U.S. President-elect Donald Trump has recently been dominating headlines, whether by accepting a phone call from Taiwanese leader Tsai Ing-wen or making comments about China’s currency devaluation and the South China Sea issue.
Trump's focus on China in his tweets is not a new phenomenon. He has tweeted about China hundreds of times in the past few years, and dozens of times during his presidential campaign. But in the past, his aggressive words were usually intended to make himself look good by criticizing President Obama's administration. On the other hand, repeating such sentiments after his election to the office of president may imply actual policy plans, which his administration intends to adopt.
Many people have expressed skepticism about Trump’s qualifications, given his lack of political, diplomatic and military experience, as well as his poor understanding of China-U.S. ties. Indeed, such doubts have been reinforced by his recent aggressive words.
To some extent, Trump’s remarks indicate that he is partial when it comes to China-U.S. ties. For instance, he shied away from facts when discussing the exchange rate, trade and South China Sea. He seemed not to comprehend the basic guidelines of bilateral ties, treating China like an opponent rather than a partner.
The two nations need to ensure the smooth continuation of their bilateral relationship, but doing so requires a joint effort - not a one-sided attempt.
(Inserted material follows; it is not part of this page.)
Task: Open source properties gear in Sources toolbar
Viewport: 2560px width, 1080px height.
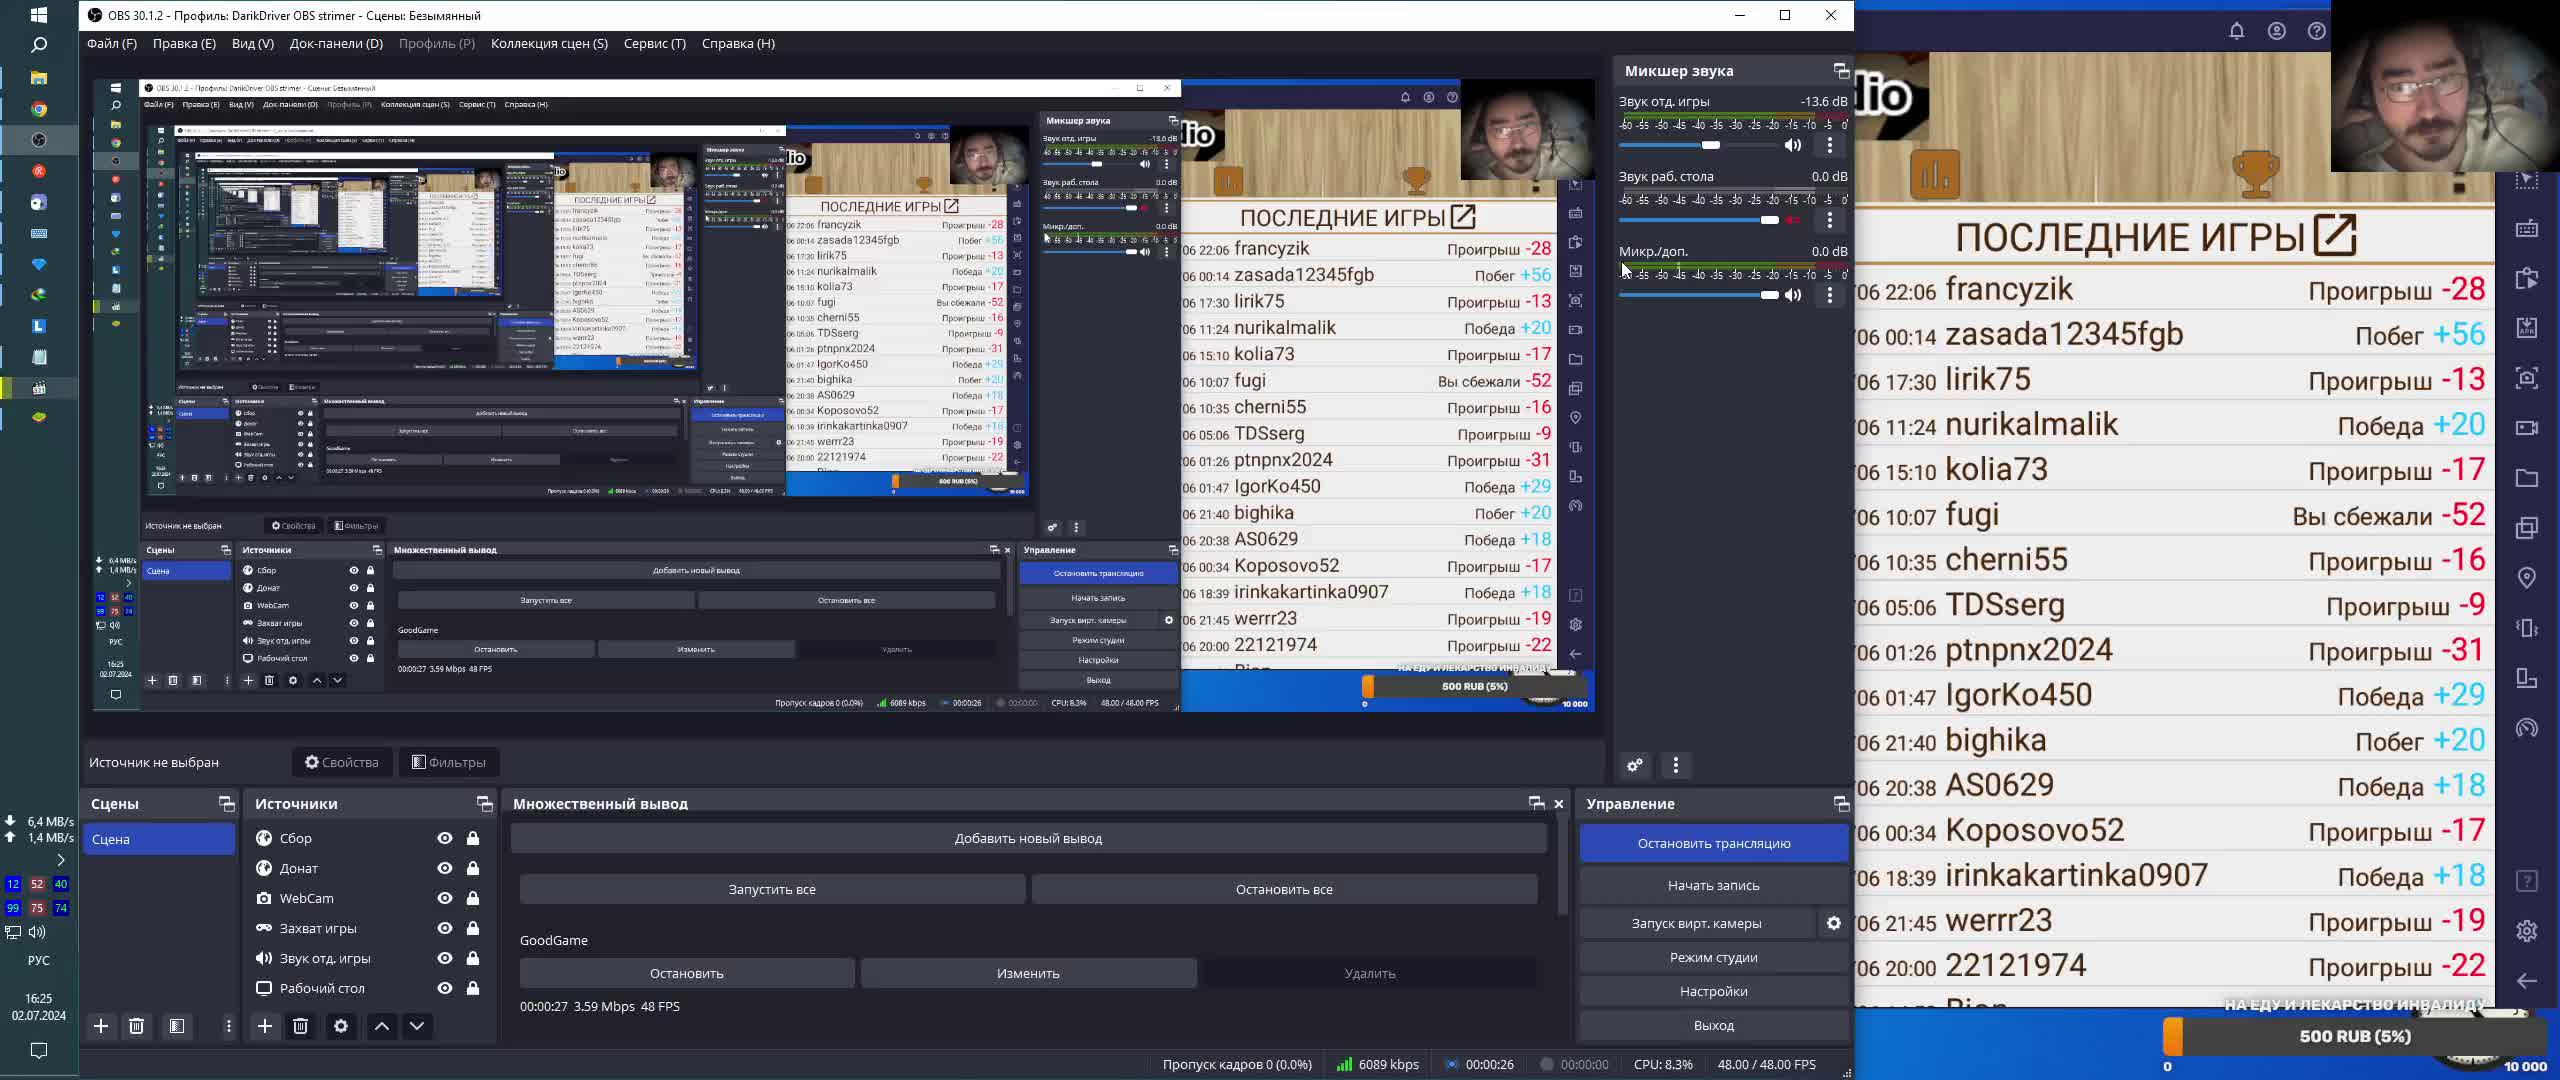Action: (x=341, y=1026)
China will persist in facilitating communication and dialogue. In response to Trump’s biased understanding of China-U.S. relations, China will explain its stances and the reasons behind those positions.
Trump’s transition team should realize that China and the U.S. must not be held back by disputes, bearing in mind that both countries are major powers with mutual interests. To throw a tantrum about China will neither solve domestic issues in the U.S. nor address the real challenges facing Trump’s new administration. Besides, a shaky China-U.S. relationship cannot “make America great again.”
At the same time, China will maintain strategic foresight. Trump's reckless tweets are just a cover for his real intentions. Based on years of experience, it's clear that the U.S. often has a two-sided China policy, which is revealed by Trump's actions.
From the perspective of strategy, China’s diplomatic policy conforms to international trends. No matter how the U.S. adjusts its foreign policy, it has to choose cooperation with China; the rise of China cannot be impeded. China will follow its own path, earning more allies and embarking on mutually beneficial cooperations. Meanwhile, the choices of the U.S. will be restricted as a result.
Trump has already brought changes to China-U.S. ties. However, it's essential to remember in this moment of transition for both the American government and China-U.S. relations that what both sides need most is strategic foresight and determination.
(The author is a commentator for People’s Daily and senior research fellow at the Chinese Institute of International Studies.)